With his partners, Lindley H. Cox and John M. Haines, doing business as W.E. Pierce and Company, he developed most of the North End’s subdivisions and platted others along State Street and in the East End. He was at one time the owner of Boise’s Natatorium and was a principle in the Boise & Interurban. Pierce was also instrumental in the development of the Hotel Boise, today known as the Hoff Building.
But this is about Pierce House, which served as the Governor’s House from 1947 to 1989. Built for $11,000 in 1914, it was sold it to the State of Idaho by a subsequent owner in 1947 for $25,000. It needed some major upgrades, including a new heating system.
Having a residence for a governor at all was novel for Idaho. Governors lived in their own homes during most of Idaho’s early history. If they didn’t already live in Boise, finding housing was sometimes difficult. C.A. Bottleson, a newspaper publisher from Arco, lived in the Owyhee Hotel during his first term and at the Hotel Boise (thank you Walter Pierce) during his second term. His successor, Arnold Williams, lived with his wife in a remodeled garage while serving as governor.

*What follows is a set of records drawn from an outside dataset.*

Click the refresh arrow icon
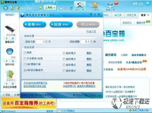point(71,9)
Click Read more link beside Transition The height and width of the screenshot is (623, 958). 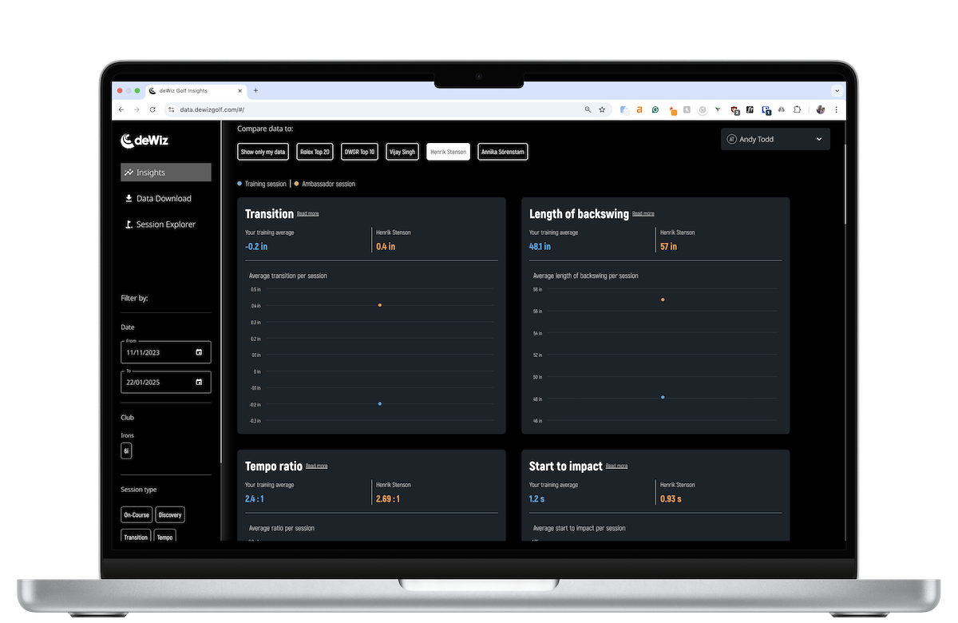click(x=308, y=214)
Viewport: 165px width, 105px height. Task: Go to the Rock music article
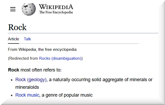[27, 95]
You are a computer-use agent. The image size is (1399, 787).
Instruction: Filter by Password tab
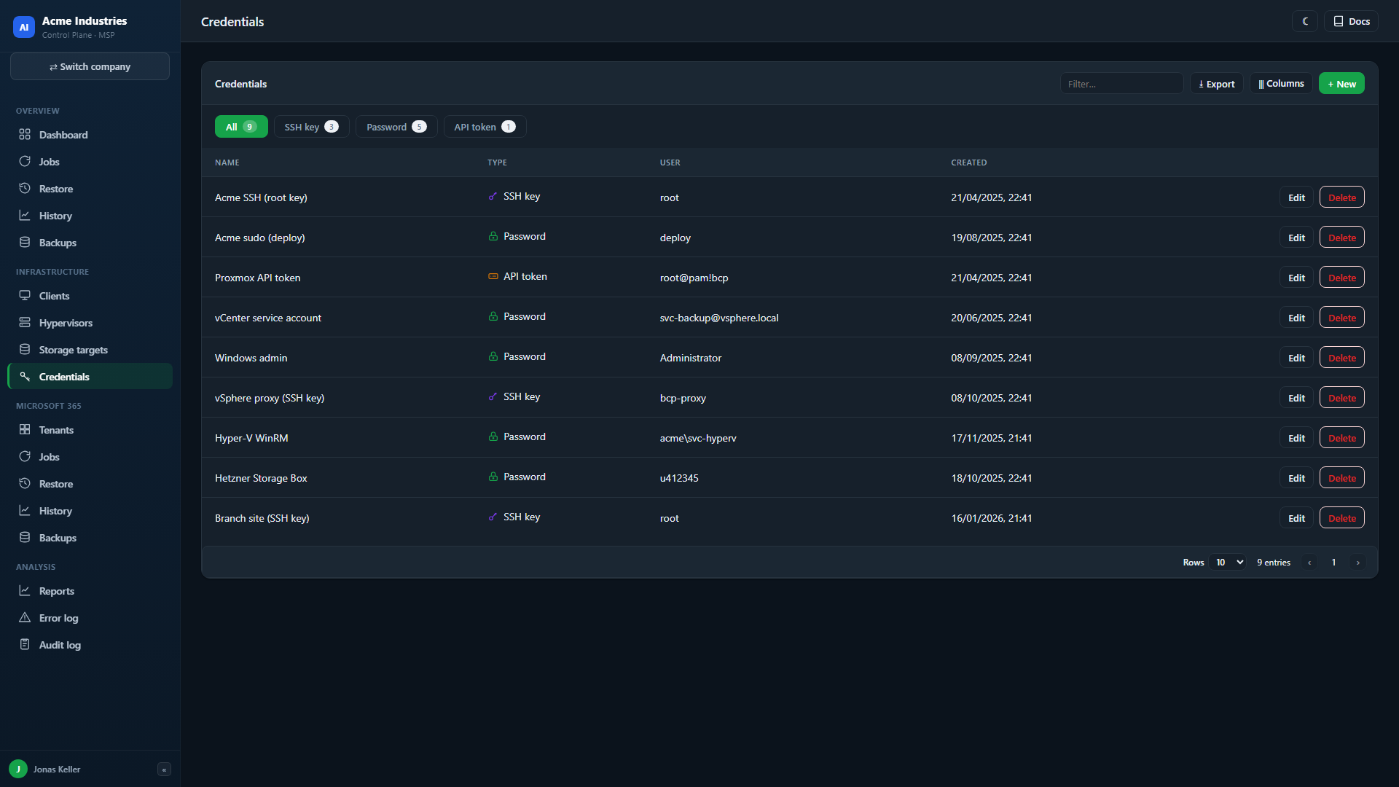tap(396, 127)
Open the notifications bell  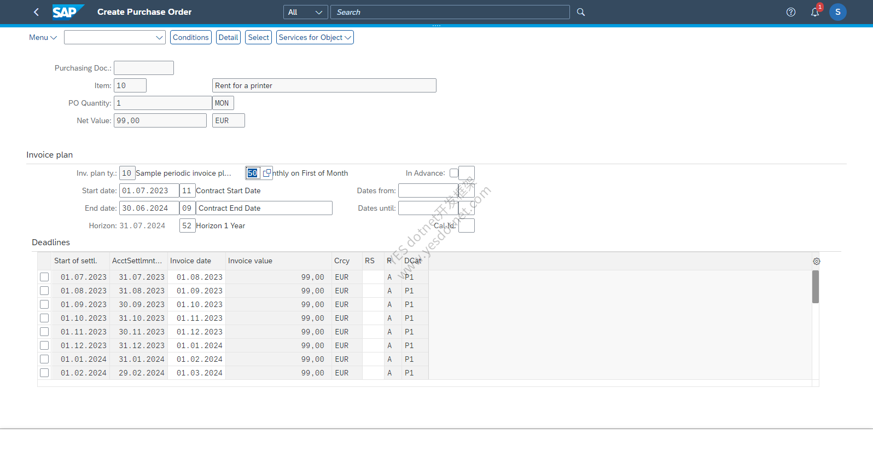(815, 12)
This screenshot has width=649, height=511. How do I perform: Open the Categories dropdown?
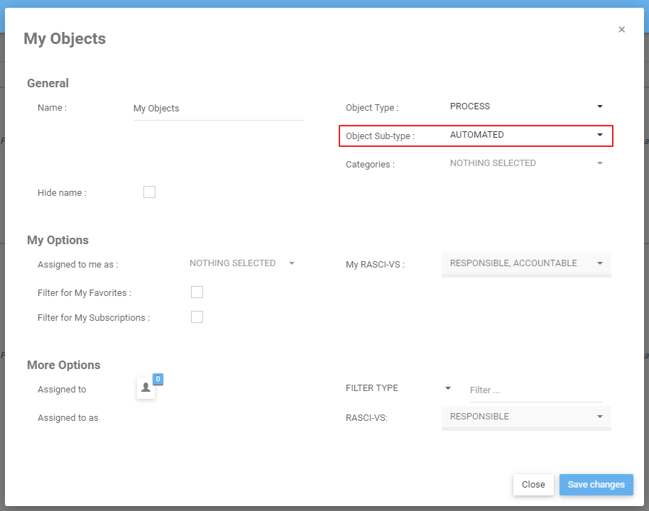(525, 163)
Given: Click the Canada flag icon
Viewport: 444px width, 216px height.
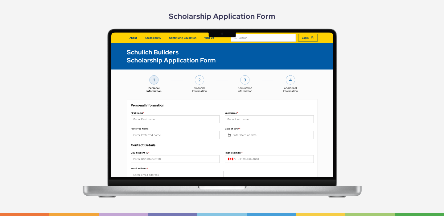Looking at the screenshot, I should 230,159.
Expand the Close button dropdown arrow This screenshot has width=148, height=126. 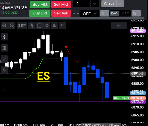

C.A. Robbins was the first Idaho governor to take up residence at 21st and Irene. The Len B. Jordan family was next. The Robert E. Smylie family called the place home for three terms. When the Samuelsons moved in, Ruby Samuelson took it on as a project to equip the house with the necessities for hosting state dinners, this in spite of the fact that hosting much more than a family dinner was a challenge in the home. She raised funds for the purchase of china, crystal, sliver, and other permanent furnishings for the Governor’s House, much of it featuring the state seal. Mrs. Samuelson raised more than $4,000 for that purpose.

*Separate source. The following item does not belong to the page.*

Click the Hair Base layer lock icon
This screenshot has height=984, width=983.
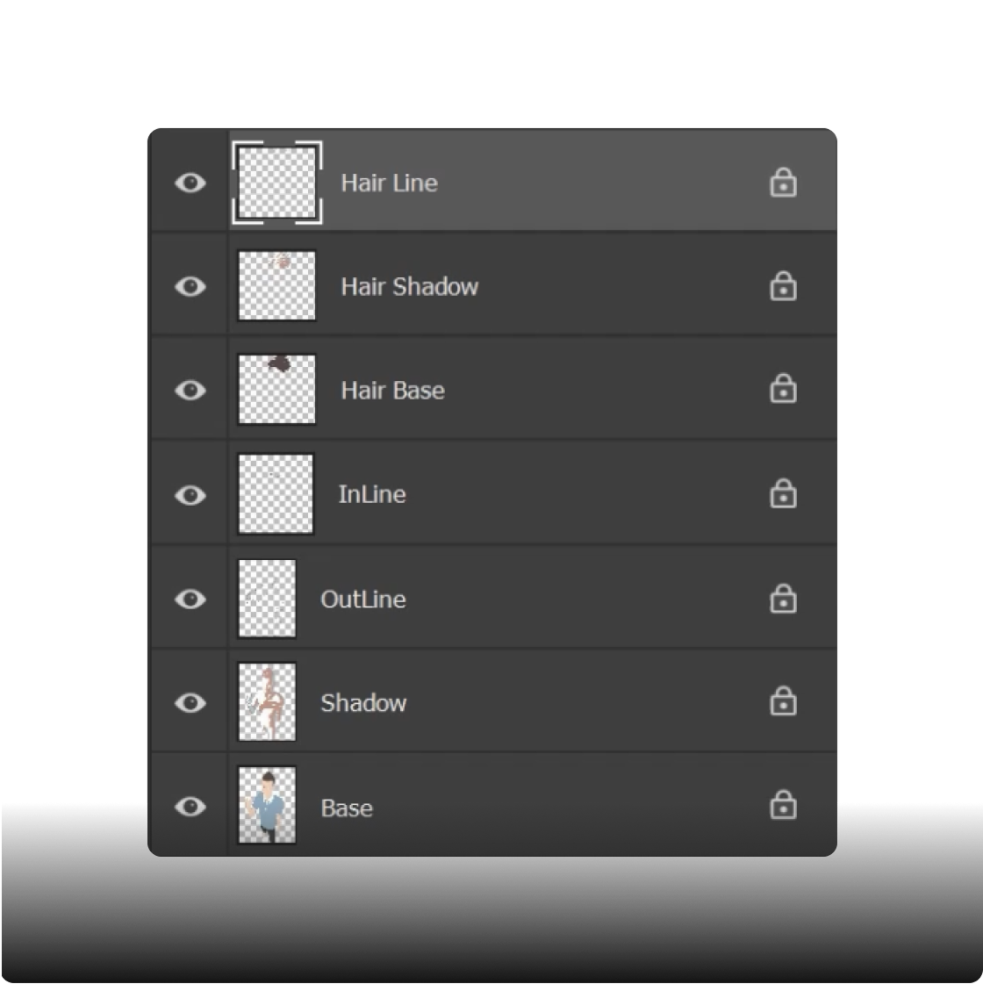pyautogui.click(x=783, y=389)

Having a nice set of dinnerware didn’t make the house much more useable for state functions in the opinion of Carol Andrus, the next first lady to live there. It was still small, and as Mrs. Andrus said, “If you plug two teapots into one plug-in in the kitchen, you blow a fuse.”
When Andrus was appointed Secretary of the Interior by President Jimmy Carter in 1977—the first Idahoan to hold a cabinet position—John and Lola Evans moved into the Pierce House. They were the last governor and first lady to occupy it. Andrus was elected governor again and began serving the third of his four terms in 1987. He and Carol were not interested in moving back into the Pierce House, and it was sold in 1989.
Though J.R. Simplot donated his grand house on the hill overlooking Boise in 2004 for use as the governor’s mansion, it had a lot of issues that precluded that use. It was given back to the Simplot family in 2016 and soon after demolished.
Providing Idaho’s governor with an official residence has not been a burning issue for many years.